Enterra’s President and CEO Stephen DeAngelis said, “Since the days of the Manhattan Project, Oak Ridge National Lab has been at the center of cutting edge scientific research in the United States, and this agreement brings together Oak Ridge’s history of innovation and Enterra’s new paradigm for growth and security.” DeAngelis further stated, “Our goal is to build ResilienceNet as a structural component of a next-generation civil defense infrastructure by combining Oak Ridge’s SensorNet technology with Enterra’s Rule Set Automation and Enterra’s Enterprise Resilience Management Solution.”

“The national security threats we face today require the ability to immediately detect changes in an environment and react in real-time by taking the appropriate measures to neutralize the threat,” added Dr. Frank Akers, Associate Laboratory Director for National Security at Oak Ridge. “The research conducted at the Lab and at Enterra will help enterprises in both the public and private sectors do just that.”

“This CRADA with Enterra offers ORNL an auspicious opportunity to make its ongoing research into sensor networks and knowledge discovery available to an emerging leader in business and public safety applications,” said Bryan Gorman, Oak Ridge’s Principal Investigator for the SensorNet CRADA. “We are particularly eager to explore the application of rule set automation to our standards-based SensorNet prototypes.”

This CRADA is another way for Enterra and ORNL to collaborate academically and scientifically. In addition to serving as a visiting scientist at ORNL, DeAngelis has recently established, with the Oak Ridge Center for Advanced Studies, an Institute for Advanced Technologies in Global Resilience. The Institute will establish a center of gravity for Enterprise Resilience Management and provide the venue for leading chemical, nuclear, biological and information technologists, political scientists and business people to join together to explore approaches to critical issues facing the world.

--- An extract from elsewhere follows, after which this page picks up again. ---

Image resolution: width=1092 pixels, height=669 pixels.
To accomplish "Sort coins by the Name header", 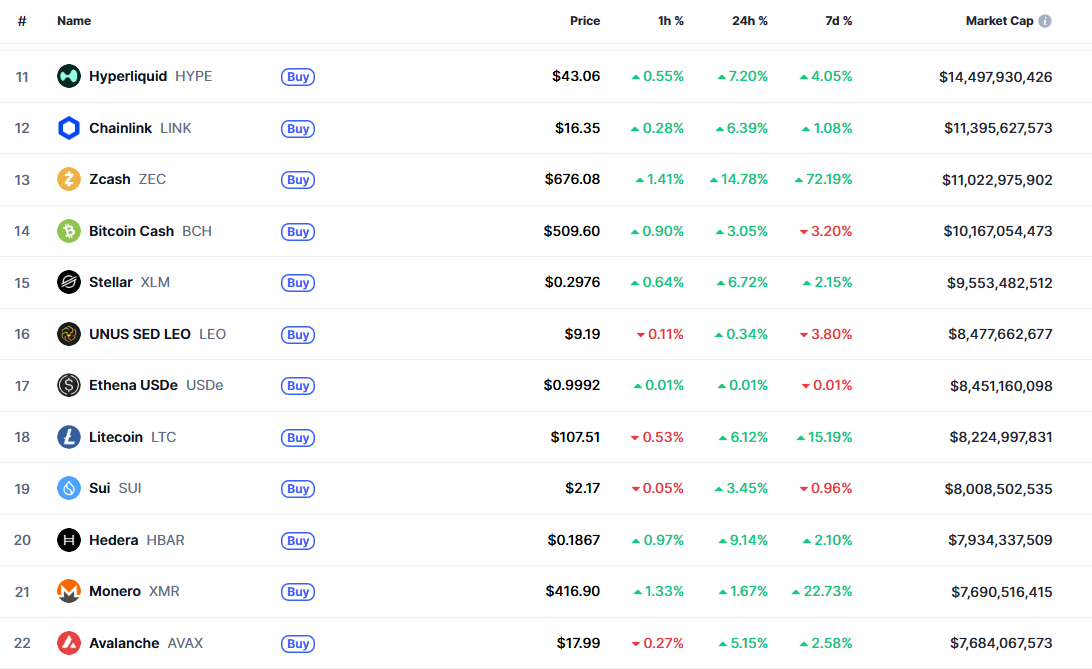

This CRADA is first big step in establishing a framework for an entirely new civilian defense infrastructure. It puts meat on the bones of the system touched on in the December 2006 Esquire magazine article. Oak Ridge’s SensorNet and Enterra’s ResilienceNet are separate, but complementary programs. SensorNet is an ORNL research program that addresses technical challenges associated with real-time sensor systems for national security & other large applications. ResilienceNet, on the other hand, is an intelligent, rule-based sense, think, and act application that enables decision support and secure information sharing based on real-time data sources. This CRADA allows ORNL & Enterra to collaborate to enable advanced ResilienceNet applications to interface with SensorNet interoperability standards. Click on the attached picture for a visual depiction of this relationship. The upper part of the chart represents SensorNet. The portion of the chart below the thick black line represents ResilienceNet.

As I noted, this is just the first step towards the development of new civilian defense infrastructure, but it’s a big step. It represents not only a fundamental building block but the foundation for such an infrastructure. The work that will be done by ORNL and Enterra Solutions will lead to a system that will help protect U.S. assets and civilian critical infrastructure. It will permit first responders to be alerted more quickly when something is sensed and permit them to respond faster and more effectively.

We are very excited about this development and hope the work moves quickly. That is one reason we mentioned the Institute for Advanced Technologies in Global Resilience in the press release. We hope our excitement is contagious and motivates others into joining us in helping make America a safer place.